Reviewer Atilla Dorsay said it was an over the top drama which, while a bit over-done, was not bad for its kind in its depicting events of the greatest importance to the Turkish nation. Reviewer Mehmet Açar felt the resistance soul filled the audience, as when the film aimed to feel the spirit of resistance in Çanakkale, it managed to do so. While dialogue was problematic in drama scenes the battle scenes were successful. Reviewer Kerem Akça felt the film was worth the effort and in places quite impressive, despite significant weaknesses with script and acting. Reviewer Uğur Vardan felt the real issue brought forth in the film was poverty in the film looking at both sides of imperialism. While the production was highly successful in items such as costume design, it was extremely weak in terms of side issues.
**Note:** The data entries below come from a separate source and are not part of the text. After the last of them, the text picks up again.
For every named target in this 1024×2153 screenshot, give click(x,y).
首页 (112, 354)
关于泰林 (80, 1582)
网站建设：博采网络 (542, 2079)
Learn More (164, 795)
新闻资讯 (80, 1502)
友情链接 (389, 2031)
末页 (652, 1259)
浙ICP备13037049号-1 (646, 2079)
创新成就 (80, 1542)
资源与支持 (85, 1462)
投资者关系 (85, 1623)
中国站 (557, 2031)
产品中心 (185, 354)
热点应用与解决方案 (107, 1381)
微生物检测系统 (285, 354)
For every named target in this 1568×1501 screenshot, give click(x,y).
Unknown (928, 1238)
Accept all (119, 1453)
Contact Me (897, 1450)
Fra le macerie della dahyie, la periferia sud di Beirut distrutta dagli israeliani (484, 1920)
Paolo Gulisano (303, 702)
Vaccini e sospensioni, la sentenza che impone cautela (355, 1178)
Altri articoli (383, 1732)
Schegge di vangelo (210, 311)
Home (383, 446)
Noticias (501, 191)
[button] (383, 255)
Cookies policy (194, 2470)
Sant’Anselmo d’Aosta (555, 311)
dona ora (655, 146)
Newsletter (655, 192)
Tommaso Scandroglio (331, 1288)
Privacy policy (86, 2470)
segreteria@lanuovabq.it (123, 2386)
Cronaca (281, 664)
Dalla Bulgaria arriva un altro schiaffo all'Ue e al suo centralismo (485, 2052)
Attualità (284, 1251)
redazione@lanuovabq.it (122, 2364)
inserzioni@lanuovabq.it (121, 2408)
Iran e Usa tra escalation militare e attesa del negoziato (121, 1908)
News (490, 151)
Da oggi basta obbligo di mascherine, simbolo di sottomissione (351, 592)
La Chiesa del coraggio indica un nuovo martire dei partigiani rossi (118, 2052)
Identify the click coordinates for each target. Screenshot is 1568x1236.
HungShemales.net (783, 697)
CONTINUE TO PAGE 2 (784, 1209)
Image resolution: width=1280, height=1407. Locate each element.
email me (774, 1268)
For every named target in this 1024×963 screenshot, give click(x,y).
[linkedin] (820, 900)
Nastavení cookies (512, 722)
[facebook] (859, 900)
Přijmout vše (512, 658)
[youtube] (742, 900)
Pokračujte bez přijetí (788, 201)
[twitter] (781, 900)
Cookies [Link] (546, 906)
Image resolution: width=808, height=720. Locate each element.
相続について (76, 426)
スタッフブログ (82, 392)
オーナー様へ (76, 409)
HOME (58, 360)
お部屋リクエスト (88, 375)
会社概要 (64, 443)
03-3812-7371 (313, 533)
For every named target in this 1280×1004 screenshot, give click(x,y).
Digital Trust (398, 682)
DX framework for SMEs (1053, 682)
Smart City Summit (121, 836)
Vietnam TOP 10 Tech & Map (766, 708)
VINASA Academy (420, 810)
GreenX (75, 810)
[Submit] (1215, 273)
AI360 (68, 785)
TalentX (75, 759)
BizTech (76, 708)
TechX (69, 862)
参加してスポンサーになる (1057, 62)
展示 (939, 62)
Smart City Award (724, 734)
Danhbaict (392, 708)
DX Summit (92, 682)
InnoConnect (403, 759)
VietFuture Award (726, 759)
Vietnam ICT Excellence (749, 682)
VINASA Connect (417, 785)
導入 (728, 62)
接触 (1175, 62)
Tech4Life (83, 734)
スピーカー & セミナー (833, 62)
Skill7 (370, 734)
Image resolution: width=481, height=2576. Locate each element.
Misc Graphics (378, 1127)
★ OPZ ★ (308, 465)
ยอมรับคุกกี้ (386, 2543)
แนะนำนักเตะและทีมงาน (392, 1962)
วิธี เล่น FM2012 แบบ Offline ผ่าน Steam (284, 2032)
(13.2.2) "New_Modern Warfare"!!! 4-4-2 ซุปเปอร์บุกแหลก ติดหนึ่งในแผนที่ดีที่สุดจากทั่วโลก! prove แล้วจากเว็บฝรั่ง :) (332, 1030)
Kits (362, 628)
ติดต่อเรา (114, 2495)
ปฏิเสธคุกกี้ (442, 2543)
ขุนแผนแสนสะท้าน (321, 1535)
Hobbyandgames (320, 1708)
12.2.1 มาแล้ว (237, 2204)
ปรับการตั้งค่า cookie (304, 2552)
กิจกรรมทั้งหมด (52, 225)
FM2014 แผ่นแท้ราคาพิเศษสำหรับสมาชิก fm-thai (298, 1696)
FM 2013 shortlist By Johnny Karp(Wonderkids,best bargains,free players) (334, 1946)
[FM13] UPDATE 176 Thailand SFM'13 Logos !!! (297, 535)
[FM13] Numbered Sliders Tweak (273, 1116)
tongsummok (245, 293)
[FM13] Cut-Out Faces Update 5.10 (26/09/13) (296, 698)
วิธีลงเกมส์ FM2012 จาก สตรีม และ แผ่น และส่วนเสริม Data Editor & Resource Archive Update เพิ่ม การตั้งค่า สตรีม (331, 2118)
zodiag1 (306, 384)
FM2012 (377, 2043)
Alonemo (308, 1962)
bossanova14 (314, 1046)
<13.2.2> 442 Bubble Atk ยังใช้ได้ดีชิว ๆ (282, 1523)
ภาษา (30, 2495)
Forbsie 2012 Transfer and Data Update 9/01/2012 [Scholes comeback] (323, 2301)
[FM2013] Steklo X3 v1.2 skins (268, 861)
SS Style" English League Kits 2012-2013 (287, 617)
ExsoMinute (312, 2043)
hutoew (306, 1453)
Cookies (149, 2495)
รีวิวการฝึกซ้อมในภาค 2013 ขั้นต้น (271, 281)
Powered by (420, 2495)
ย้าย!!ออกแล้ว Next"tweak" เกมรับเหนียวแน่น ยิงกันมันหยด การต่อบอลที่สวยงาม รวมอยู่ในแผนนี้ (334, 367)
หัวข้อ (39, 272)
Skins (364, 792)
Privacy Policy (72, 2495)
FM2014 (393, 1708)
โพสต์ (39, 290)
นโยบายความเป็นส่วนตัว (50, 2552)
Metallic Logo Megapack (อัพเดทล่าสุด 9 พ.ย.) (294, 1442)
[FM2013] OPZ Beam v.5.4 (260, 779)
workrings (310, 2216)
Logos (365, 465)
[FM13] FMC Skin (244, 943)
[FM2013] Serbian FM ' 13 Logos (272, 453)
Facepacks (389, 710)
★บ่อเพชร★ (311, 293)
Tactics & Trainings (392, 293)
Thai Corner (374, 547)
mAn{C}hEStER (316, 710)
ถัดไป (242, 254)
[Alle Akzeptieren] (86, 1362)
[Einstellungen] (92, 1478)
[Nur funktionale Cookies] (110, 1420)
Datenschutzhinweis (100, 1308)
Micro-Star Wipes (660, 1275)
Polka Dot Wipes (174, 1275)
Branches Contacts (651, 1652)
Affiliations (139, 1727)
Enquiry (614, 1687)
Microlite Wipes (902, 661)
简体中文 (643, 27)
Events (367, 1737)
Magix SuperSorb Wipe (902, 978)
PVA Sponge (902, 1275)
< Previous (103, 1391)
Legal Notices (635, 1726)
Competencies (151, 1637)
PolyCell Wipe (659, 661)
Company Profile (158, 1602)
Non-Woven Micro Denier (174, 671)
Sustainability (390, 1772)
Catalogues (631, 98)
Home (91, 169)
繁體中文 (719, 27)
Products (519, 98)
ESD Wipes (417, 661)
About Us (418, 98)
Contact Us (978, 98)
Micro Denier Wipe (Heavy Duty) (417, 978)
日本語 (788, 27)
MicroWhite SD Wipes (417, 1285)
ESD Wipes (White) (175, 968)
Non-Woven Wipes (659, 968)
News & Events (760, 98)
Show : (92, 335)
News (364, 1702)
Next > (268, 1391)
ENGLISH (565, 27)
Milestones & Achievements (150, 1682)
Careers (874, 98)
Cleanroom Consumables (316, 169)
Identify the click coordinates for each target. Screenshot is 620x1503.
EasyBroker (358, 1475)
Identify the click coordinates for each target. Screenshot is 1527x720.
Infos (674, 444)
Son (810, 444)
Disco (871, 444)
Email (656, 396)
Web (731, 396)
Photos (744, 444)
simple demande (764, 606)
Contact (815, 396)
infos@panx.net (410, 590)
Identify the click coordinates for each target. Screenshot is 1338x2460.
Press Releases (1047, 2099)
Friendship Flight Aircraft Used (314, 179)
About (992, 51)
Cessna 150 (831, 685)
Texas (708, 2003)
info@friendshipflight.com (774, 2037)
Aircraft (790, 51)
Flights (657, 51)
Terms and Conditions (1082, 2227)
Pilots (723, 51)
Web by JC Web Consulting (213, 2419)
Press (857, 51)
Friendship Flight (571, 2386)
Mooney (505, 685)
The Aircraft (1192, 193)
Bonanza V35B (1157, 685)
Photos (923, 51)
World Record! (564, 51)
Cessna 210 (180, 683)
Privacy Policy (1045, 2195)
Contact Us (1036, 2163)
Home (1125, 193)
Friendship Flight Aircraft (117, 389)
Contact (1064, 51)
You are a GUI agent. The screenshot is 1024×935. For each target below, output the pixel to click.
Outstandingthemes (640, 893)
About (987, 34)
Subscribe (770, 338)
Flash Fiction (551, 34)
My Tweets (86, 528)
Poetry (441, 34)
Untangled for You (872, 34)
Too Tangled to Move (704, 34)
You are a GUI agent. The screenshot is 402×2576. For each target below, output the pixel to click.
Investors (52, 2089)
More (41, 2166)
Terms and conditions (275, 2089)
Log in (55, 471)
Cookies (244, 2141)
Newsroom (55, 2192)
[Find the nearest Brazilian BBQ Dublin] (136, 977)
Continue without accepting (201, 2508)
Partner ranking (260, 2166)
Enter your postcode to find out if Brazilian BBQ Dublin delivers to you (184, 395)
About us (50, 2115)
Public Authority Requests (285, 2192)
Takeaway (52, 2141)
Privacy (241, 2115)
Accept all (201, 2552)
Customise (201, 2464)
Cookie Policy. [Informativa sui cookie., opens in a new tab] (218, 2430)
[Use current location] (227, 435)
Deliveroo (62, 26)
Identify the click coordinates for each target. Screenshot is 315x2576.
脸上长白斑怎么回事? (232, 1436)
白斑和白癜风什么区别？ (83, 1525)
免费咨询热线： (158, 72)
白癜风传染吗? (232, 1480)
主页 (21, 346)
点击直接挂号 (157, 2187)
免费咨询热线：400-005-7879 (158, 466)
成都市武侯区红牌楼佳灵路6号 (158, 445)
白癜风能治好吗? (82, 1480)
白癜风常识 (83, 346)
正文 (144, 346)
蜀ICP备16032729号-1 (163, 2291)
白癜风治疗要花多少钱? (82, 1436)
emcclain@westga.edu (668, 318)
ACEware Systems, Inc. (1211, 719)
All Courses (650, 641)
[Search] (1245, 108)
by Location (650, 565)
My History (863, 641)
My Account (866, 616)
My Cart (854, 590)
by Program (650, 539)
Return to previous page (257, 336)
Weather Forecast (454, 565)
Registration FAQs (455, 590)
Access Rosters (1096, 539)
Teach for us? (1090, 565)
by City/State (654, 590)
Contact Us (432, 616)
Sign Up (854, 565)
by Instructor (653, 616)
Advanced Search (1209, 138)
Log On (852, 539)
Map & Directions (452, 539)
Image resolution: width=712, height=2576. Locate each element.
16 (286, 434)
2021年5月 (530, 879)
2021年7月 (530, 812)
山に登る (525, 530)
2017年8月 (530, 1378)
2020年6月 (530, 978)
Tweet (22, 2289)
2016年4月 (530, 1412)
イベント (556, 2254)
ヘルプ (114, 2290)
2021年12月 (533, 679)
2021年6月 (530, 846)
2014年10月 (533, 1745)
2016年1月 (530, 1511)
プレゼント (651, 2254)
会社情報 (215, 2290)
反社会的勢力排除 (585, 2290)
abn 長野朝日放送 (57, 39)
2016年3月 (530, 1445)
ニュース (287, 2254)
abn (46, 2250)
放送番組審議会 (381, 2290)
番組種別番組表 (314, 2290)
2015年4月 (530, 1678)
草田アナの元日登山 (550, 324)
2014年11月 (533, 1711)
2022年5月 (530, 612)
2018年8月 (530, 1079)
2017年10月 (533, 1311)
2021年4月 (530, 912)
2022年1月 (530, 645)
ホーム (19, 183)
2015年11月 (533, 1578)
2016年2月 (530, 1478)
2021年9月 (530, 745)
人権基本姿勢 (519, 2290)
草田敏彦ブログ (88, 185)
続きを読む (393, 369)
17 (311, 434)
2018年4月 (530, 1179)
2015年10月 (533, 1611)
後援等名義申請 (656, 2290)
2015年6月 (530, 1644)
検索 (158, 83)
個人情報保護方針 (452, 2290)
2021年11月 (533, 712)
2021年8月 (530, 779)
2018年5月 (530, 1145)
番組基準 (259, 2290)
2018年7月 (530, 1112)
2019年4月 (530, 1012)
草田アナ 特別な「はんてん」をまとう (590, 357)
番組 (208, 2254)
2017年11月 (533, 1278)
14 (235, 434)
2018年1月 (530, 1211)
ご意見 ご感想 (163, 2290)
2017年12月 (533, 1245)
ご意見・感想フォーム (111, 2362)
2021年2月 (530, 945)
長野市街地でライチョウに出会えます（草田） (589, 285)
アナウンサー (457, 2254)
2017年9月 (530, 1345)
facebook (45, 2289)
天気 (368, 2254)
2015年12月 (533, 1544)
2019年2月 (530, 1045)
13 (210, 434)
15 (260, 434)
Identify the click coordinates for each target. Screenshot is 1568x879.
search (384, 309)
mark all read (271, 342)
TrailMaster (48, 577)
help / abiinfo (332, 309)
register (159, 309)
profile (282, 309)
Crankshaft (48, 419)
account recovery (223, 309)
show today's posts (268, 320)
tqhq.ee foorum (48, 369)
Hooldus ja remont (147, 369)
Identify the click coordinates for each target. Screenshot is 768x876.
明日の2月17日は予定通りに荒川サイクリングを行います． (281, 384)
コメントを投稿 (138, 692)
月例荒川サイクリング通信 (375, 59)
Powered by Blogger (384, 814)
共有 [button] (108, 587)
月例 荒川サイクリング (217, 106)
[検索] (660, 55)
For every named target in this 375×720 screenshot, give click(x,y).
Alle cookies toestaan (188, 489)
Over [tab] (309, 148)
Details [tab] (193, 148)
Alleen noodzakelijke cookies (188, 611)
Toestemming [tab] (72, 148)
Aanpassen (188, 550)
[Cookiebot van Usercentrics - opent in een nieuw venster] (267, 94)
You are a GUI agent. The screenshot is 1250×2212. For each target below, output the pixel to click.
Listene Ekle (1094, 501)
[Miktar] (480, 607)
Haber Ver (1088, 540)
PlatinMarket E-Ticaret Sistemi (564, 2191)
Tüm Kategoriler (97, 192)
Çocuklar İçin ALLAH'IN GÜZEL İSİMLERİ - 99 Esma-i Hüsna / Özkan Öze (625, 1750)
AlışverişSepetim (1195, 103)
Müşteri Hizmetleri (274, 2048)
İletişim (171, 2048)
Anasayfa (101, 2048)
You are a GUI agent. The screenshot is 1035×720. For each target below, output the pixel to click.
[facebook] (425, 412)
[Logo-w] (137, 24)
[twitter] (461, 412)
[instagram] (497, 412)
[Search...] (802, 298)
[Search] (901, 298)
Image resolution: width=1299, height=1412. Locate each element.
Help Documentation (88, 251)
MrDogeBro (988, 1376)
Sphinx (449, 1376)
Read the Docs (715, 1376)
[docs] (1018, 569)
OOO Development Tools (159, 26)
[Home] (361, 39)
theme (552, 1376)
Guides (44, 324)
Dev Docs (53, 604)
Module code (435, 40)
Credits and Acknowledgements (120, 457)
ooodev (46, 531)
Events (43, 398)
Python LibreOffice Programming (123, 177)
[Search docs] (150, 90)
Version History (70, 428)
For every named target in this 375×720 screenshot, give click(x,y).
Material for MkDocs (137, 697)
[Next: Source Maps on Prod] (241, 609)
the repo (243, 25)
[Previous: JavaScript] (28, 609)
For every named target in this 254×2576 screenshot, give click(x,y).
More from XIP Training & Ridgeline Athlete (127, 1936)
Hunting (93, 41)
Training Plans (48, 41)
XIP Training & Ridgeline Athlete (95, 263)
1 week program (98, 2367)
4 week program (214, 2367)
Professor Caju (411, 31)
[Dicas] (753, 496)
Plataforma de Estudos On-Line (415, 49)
In speaking about various films releasing in Turkey to commemorate the centenary of the Battle of Gallipoli, Variety noted that film Canakkale 1915 was "based on the bestselling historical fiction by Turgut Ozakman" and that it "focuses on the battle as a foundation for the Turkish Republic". Hurriyet Daily News called the film "a sure hit in the box office". Daily Sabah reported on Water Diviner and in speaking of three other recent Turkish films dealing with the Gallipoli battle, wrote "Çanakkale 1915 was the most successful of the three films", screening for 43 weeks, drawing 918,181 viewers, and having a box office return of a whopping $1.00 Turkish lira= 0.00. Today's Zaman wrote "director Yeşim Sezgin's newest Çanakkale 1915 might actually outdo Sinan Çetin's Çanakkale Çocukları in terms of its aggression, opportunism and crooked reductionism." The reviewer found it frustrating that some scenes "are so blatantly full of improbable valor that they border on the comical because the filmmakers have taken themselves too seriously as they leave behind any kind of introspection."